The first record we have is a copy of the of the apprenticeship of young Thomas dated 1840. It is between his mother Elizabeth Elmes of Harpenden, who was a widow by then and Francis Sear, a grocer and chandler of Hertford. His apprenticeship was for six years which was quite normal for the time.

Thomas Elmes sr

Elizabeth Elmes (nee Missenden) 1800-1873

 

Thomas’s indenture

He/Thomas married Mary Robinson in 1849. The first three of their seven children were baptised in the Marylebone area. Mary died in 1863 and in 1866 Thomas married Caroline Boulden who bore him six children.

Caroline Maria Elmes (nee Boulden) Elmes 1834?-1925

Thomas Elmes of Coleswood House 1824-1892

 

 

 

 

 

 

 

 

The 1871 census records them as living in Marylebone but by 1881 they are shown as living at Coleswood. Thomas had thirteen children by his two wives and settled in Coleswood with the younger ones. It’s from this second family that the Harpenden Elmes were descended.

There are a series of studio photographs of the Elmes girls taken in Marylebone and later in Harpenden and Luton by professional photographers (see below). They show the enormous amount of floor length clothing they wore in those days with masses of embroidery, lace, frills and petticoats all enhancing tightly corseted figures. And their hats range from Victorian lace caps to huge cartwheels decorated with fruit and flowers popular at the turn of the twentieth century. Most of the Elmes girls of Coleswood gradually left Harpenden as they married. Their wedding photographs show groups of about sixty people all dressed in their best carrying enough flowers to stock Covent Garden.

Beatrice’s wedding to Maurice Clark 1895

Emily’s wedding to Ernest Lonsdale 1900. See comment below for a description of the wedding.

As they come forward in time the clothes get less cumbersome, the dresses are shorter and the children are in short dresses with long white socks.

The five Elmes young men who lived at Coleswood are pictured in high buttoned jackets and stiff collars. Ralph Elmes who donated the photographs is the grandson of John Elmes the elder son of Thomas and Caroline.

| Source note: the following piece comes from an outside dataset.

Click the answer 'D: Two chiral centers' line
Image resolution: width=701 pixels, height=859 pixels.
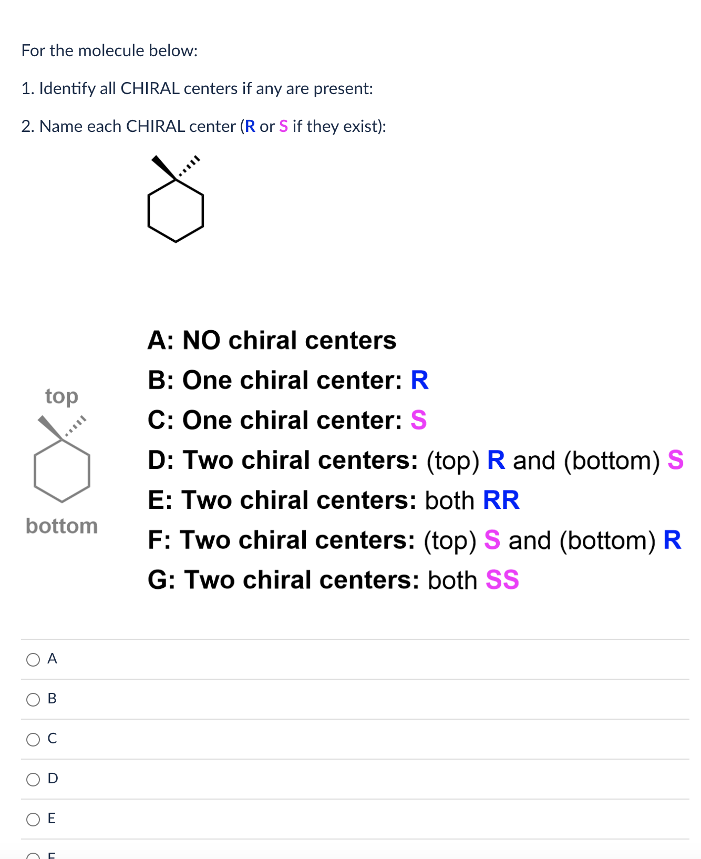coord(415,461)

John was born in 1868. Aged twenty seven and by then a master mariner he married Sarah Sanderson in Hartlepool where they settled and raised seven children. Their son Basil was the father of Ralph Elmes who sent the collection of family photographs relating to the Harpenden Elmes to Harpenden History Society. He had not known about the photographs while his father was alive as they were kept by an uncle in Yorkshire.

Caroline Elmes – at Colewood for 50 years

The person who links the Harpenden Elmes together is  Caroline Elmes nee Boulden, Thomas Elmes’ second wife. She lived at Coleswood for over fifty years before dying in 1925 aged 90.


A cutting from the Herts Pictorial and Tuesday Times dated April 1924 features her as Harpenden’s oldest woman.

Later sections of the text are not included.